1 Kasım’a kadar gündemi meşgul edecek en önemli konu HDP’nin yeniden barajı geçip geçemeyeceği olacak gibi görünüyor.

Bilindiği gibi yıllar boyunca tek başına barajı hiç geçemeyen PKK-Kürt Hareketi, bu seçimlerde Erdoğan düşmanlığına dayalı bir “işbirliği” ile radikal sol oyların yanında “Radikal Anti Erdoğancı oyları da” bünyesinde toplayarak barajı tartışmasız bir şekilde geçti. Daha sonra ise aldıkları bu “emanet oylarla” şımaran ve arkasındaki desteği “silah da serbest” şeklinde okuyan PKK saldırılara başladı.

HDP’nin, bu saldırılar sonucu kendinden kaçacak emanet oyların yerini, asker ve polisin Kürt halkına zulmetmesi ve Batı bölgelerindeki Kürtlerin dışlanması ile bir Kürt Milliyetçiliği “yaratarak” doldurmak istediği gün gibi ortadadır. Bir yandan da PKK, bölgede AKP üyesi olan Kürtlere uyguladığı şiddet ve saldırılar ile Batı bölgesindeki Erdoğan düşmanlarına; “Sizi AKP’den tek kurtaracak kişi biziz.” mesajı veriyor.

Gezi Olayları sırasında uğradıkları “yenilgiyi hazmedemeyenler” için ise vatan evlatlarının ölmesi Erdoğan’ın kalmasından daha iyidir. Bu kafa yapısı, İttihat ve Terakki zamanında “Edirne’ye Enver gireceğine, Bulgar girsin.” diyen zihniyetin yeni dönem yansımasıdır.

Bütün bunların sonucunda HDP yeniden meclise girerse AKP’nin tek başına iktidar olma ihtimali azalacaktır.

Zannımca uzun dönem için Cumhurbaşkanı Erdoğan’ın, “HDP’nin Anayasa Mahkemesi tarafından kapatılarak, terörle ilişkilendirilen milletvekillerinin vekilliklerinin düşürülmesi ve erken ara seçim ile iptal edilen bölgelerde yeniden seçime gidilip, iktidar olmaya yetecek kadar milletvekili açığını tamamlamak” şeklinde bir düşünce olduğunu sanıyorum.
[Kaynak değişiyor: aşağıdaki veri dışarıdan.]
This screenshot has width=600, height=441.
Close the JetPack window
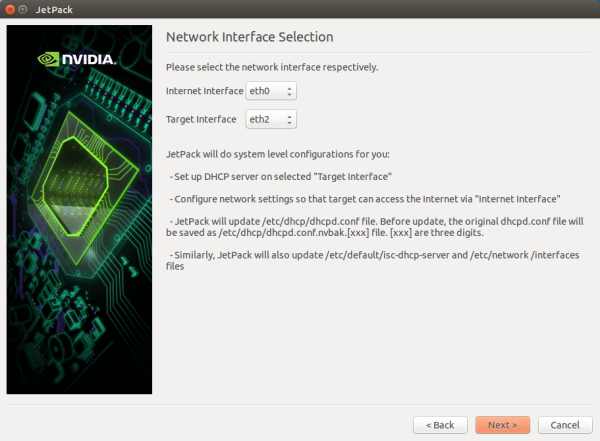click(x=11, y=9)
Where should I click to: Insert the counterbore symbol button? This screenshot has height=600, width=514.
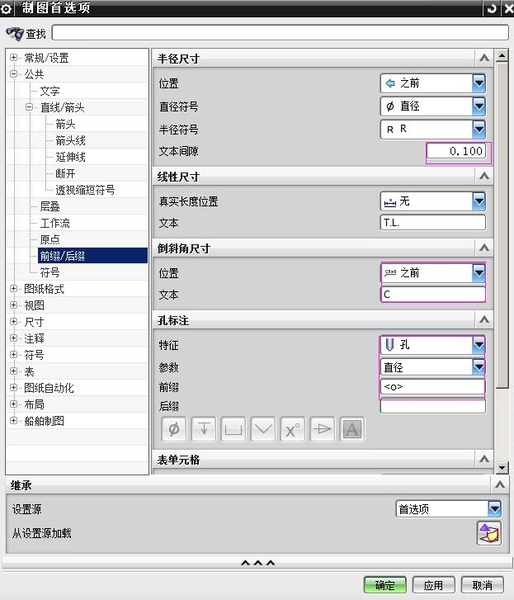tap(233, 429)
Çünkü HDP’nin yeniden meclise girmesi durumunda başka bir yol kalmayacak. Bu yöntemin demokrasi açısından tartışılır ve uygunsuz olduğu düşünülse de, şu an ülkemiz üzerinde devam eden acımasız ve insafsız “bel altına vurma savaşında” mubah olacağını düşünüyorum.

Yıllar boyunca bizi “demokratik olmamakla” suçlayanların yaptıkları her türlü şeref ve haysiyetten yoksun müdahaleler ve iftiralar karşısında, bizim ahlak ve erdeme dayanmamız düşünülemez.

İster kabul edilsin, ister edilmesin şu an Türkiye’de bir savaş var ve bu Müslümanlar açısından “gaza” hükmündedir. Erdoğan ve AKP yıkıldığı an Müslümanlar eski zillet içinde yaşadığı günlere geri dönecektir.

Gün, kazandığımız mevzileri terk etmeme günüdür. Ve bu savaşta savaşan herkes gazidir.

Eskiden savaşlar silahla, topla, tüfekle olurdu, şimdi ise ekonomik, sosyal ve siyasi oluyor.

Attığınız bir twitt bile atılan bir mermi hükmündedir.

Efendimiz (sav)’in buyurduğu gibi; “Harp bir hiledir.”

Niyetiniz halis ise, gazanız mübarek olsun.